__Exercise materials__:
· · · · · · ·

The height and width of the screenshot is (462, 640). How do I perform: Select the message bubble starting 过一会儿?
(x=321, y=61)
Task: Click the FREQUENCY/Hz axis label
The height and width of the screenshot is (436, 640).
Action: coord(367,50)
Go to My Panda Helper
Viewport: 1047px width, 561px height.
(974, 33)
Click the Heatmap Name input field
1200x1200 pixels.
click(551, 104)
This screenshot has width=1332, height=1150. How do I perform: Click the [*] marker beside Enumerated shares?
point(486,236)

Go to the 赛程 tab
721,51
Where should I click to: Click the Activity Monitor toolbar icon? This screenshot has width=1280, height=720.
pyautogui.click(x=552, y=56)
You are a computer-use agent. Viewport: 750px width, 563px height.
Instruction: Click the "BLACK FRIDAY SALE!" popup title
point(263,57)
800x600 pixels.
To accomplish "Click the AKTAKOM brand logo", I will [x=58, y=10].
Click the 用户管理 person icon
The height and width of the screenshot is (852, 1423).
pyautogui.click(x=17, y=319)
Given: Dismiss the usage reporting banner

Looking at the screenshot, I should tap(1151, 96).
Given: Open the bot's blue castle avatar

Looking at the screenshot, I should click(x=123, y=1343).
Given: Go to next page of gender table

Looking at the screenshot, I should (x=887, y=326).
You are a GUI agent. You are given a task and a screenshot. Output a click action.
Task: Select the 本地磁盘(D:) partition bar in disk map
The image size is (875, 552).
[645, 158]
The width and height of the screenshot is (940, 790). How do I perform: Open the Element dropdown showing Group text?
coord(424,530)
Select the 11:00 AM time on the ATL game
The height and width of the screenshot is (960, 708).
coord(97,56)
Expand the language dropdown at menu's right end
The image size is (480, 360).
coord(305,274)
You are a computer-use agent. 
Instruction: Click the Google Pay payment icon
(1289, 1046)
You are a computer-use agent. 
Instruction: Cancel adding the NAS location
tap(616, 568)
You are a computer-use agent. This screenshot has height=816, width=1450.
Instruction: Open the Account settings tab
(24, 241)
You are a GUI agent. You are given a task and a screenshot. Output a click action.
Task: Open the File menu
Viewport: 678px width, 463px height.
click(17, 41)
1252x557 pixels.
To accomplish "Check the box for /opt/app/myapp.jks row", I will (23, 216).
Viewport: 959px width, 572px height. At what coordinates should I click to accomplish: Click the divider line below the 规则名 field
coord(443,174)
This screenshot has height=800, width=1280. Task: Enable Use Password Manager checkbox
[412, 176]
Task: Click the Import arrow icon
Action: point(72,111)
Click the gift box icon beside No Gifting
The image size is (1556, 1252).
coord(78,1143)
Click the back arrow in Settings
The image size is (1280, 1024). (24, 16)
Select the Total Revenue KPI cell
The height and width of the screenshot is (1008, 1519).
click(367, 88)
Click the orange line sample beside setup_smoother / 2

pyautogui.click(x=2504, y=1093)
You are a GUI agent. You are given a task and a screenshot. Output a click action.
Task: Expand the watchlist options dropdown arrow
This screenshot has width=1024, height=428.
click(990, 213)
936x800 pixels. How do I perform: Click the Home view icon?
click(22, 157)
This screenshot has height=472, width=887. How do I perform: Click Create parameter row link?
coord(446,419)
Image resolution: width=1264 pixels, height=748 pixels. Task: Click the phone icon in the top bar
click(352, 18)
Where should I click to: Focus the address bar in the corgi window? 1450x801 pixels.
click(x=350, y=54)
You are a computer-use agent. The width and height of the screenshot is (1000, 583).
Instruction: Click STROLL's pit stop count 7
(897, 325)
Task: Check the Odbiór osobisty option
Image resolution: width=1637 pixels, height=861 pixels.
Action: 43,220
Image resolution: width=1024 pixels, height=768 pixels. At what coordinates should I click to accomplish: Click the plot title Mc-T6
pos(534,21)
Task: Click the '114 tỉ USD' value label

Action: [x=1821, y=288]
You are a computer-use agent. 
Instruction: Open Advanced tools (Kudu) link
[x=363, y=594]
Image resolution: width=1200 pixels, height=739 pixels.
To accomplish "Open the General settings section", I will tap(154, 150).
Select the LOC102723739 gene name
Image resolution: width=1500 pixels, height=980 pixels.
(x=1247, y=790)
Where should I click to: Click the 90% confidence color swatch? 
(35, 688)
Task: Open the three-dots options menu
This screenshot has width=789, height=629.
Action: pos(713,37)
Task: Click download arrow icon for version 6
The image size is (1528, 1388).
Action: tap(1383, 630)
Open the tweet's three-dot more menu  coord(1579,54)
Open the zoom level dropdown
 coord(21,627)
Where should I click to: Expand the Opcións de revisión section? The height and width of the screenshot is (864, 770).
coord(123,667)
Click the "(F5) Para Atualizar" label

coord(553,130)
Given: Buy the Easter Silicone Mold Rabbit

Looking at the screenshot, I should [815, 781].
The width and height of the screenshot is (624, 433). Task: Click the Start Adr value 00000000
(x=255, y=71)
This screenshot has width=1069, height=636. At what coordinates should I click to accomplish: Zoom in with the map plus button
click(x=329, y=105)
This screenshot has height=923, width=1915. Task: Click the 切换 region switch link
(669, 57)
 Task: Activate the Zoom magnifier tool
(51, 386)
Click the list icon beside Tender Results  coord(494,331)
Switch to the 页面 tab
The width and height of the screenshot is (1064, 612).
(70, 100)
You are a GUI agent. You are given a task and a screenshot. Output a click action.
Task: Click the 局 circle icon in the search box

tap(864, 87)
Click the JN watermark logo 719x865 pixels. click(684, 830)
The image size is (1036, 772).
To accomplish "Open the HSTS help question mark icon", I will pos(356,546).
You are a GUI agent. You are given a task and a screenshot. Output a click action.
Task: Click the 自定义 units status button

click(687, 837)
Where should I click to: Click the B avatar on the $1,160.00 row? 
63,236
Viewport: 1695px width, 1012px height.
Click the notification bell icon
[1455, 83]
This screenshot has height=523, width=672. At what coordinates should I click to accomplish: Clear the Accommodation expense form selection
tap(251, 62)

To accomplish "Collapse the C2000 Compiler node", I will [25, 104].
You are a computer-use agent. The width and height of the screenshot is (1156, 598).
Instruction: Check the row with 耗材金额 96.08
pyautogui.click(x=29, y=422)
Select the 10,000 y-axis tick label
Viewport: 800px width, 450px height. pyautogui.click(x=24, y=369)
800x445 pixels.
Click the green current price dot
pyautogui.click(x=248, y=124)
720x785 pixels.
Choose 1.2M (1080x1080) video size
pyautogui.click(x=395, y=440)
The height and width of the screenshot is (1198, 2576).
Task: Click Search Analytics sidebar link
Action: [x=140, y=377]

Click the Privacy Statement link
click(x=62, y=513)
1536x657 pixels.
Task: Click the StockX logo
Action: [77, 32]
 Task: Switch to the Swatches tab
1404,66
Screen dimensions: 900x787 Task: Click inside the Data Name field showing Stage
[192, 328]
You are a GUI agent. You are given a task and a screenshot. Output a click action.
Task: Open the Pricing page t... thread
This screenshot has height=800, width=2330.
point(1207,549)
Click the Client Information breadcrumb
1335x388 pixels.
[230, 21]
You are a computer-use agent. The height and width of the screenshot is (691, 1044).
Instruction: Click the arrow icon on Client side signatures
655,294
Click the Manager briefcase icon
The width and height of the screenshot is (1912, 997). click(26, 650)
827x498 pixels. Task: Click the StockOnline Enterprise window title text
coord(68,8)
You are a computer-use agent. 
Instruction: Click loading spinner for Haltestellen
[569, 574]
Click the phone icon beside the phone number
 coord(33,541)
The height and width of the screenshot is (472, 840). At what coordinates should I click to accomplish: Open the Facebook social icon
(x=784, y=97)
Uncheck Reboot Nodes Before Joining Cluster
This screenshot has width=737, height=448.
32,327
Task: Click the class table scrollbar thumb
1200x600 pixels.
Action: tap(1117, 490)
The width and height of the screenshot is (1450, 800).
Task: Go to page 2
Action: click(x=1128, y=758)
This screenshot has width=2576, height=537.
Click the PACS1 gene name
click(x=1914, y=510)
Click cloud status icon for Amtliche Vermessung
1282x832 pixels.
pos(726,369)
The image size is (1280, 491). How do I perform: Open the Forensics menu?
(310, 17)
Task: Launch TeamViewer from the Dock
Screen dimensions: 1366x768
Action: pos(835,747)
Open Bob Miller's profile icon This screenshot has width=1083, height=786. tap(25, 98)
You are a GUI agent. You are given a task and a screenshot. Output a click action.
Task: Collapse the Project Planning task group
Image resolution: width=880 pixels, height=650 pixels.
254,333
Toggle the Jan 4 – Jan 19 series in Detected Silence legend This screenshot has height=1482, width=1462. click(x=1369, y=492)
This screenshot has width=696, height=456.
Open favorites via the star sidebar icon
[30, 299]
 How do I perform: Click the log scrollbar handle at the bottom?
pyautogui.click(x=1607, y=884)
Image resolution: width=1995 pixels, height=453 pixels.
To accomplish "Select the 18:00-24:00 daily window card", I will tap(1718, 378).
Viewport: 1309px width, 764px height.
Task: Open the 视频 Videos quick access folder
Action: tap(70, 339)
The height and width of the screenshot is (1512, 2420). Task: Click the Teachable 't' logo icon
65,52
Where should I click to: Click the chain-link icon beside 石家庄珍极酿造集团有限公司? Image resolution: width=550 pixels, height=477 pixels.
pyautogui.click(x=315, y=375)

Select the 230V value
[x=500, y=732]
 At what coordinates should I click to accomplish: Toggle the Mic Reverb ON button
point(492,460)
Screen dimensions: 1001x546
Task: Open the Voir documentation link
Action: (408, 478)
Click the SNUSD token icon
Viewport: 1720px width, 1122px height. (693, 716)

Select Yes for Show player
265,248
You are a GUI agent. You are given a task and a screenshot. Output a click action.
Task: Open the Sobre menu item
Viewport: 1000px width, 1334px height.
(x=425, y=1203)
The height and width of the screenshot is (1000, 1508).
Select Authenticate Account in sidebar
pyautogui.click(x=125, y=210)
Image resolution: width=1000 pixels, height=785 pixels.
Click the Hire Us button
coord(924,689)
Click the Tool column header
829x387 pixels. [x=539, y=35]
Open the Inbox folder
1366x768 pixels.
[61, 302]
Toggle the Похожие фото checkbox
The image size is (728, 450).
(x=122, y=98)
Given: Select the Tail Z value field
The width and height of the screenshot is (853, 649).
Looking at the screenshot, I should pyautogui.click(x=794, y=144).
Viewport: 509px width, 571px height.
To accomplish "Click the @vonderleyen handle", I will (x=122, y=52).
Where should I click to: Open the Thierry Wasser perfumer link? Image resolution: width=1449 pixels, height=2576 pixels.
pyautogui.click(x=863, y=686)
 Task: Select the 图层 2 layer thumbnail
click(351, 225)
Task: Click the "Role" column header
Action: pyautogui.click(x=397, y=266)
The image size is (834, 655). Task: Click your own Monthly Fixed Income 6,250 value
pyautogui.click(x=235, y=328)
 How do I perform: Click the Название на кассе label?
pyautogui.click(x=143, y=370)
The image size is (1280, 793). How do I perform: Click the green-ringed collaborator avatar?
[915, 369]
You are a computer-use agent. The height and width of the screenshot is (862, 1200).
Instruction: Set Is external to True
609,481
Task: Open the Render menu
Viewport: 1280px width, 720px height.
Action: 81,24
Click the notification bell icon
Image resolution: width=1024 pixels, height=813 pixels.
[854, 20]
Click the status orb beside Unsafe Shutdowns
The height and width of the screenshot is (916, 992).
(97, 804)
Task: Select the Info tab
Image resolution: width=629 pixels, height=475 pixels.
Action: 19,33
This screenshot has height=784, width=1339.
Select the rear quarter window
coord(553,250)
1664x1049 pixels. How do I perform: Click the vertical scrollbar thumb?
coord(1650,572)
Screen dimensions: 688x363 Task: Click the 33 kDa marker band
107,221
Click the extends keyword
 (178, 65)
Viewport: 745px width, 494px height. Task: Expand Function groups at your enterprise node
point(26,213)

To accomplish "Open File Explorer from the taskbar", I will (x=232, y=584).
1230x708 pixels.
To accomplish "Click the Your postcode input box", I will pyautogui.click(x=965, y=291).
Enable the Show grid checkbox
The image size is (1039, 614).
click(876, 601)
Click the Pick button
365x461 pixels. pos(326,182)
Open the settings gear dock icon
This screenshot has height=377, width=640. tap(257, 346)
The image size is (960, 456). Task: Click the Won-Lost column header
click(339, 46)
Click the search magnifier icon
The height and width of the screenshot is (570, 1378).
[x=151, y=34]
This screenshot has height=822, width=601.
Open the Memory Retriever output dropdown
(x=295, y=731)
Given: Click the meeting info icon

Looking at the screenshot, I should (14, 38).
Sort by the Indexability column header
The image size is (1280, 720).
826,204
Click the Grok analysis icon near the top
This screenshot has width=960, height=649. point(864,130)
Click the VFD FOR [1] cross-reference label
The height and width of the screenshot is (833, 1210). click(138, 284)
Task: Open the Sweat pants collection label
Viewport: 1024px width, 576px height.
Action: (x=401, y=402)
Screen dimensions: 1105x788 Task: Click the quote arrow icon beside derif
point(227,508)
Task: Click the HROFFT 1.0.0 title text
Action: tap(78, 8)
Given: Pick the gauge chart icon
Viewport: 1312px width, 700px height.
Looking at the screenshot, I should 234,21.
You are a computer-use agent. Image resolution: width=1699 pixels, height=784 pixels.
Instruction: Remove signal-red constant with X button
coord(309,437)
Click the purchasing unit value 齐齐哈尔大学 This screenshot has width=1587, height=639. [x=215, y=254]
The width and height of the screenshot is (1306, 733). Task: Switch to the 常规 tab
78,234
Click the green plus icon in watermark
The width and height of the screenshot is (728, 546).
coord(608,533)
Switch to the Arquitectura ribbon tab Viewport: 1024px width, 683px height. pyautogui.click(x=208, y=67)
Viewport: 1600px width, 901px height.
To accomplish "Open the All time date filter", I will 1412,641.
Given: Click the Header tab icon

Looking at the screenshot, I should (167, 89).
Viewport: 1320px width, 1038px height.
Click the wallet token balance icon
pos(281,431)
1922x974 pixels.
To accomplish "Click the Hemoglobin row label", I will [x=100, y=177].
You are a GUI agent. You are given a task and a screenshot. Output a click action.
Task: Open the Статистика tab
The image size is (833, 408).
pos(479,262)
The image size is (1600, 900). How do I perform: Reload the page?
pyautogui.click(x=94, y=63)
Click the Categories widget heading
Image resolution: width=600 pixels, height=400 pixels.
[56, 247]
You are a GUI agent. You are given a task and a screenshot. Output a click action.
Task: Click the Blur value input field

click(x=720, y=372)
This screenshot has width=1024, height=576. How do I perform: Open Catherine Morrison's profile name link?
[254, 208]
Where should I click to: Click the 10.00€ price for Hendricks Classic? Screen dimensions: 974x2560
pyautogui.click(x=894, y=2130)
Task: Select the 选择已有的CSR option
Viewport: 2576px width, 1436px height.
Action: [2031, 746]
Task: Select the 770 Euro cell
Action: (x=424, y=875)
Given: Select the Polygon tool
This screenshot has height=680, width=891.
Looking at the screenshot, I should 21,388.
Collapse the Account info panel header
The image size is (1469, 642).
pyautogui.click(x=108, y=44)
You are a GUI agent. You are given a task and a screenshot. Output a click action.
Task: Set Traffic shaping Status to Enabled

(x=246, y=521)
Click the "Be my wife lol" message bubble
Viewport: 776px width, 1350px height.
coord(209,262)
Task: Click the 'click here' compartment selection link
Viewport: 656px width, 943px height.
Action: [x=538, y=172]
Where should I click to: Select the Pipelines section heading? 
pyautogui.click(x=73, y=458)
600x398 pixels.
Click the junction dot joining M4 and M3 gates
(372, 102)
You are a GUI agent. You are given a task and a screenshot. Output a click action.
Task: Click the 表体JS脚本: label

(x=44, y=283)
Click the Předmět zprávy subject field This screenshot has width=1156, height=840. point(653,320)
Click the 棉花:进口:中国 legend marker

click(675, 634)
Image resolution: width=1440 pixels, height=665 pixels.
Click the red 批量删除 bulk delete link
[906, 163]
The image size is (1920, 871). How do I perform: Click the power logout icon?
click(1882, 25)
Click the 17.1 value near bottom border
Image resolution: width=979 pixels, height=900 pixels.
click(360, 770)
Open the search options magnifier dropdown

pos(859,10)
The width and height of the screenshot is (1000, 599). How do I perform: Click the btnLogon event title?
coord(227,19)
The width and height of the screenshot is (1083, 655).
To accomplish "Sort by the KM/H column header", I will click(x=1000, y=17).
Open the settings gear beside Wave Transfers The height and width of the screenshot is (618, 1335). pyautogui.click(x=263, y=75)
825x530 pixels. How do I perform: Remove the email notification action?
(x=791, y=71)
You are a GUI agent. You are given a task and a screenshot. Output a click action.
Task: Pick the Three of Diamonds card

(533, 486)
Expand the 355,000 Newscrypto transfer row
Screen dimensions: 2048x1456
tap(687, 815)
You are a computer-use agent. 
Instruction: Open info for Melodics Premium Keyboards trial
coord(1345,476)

· · · · · · ·

__What you need to do__: Pull out every line in the data above that has the word "from".

__Reply to the exercise__:
Task: Launch TeamViewer from the Dock
To accomplish "Open File Explorer from the taskbar", I will (x=232, y=584).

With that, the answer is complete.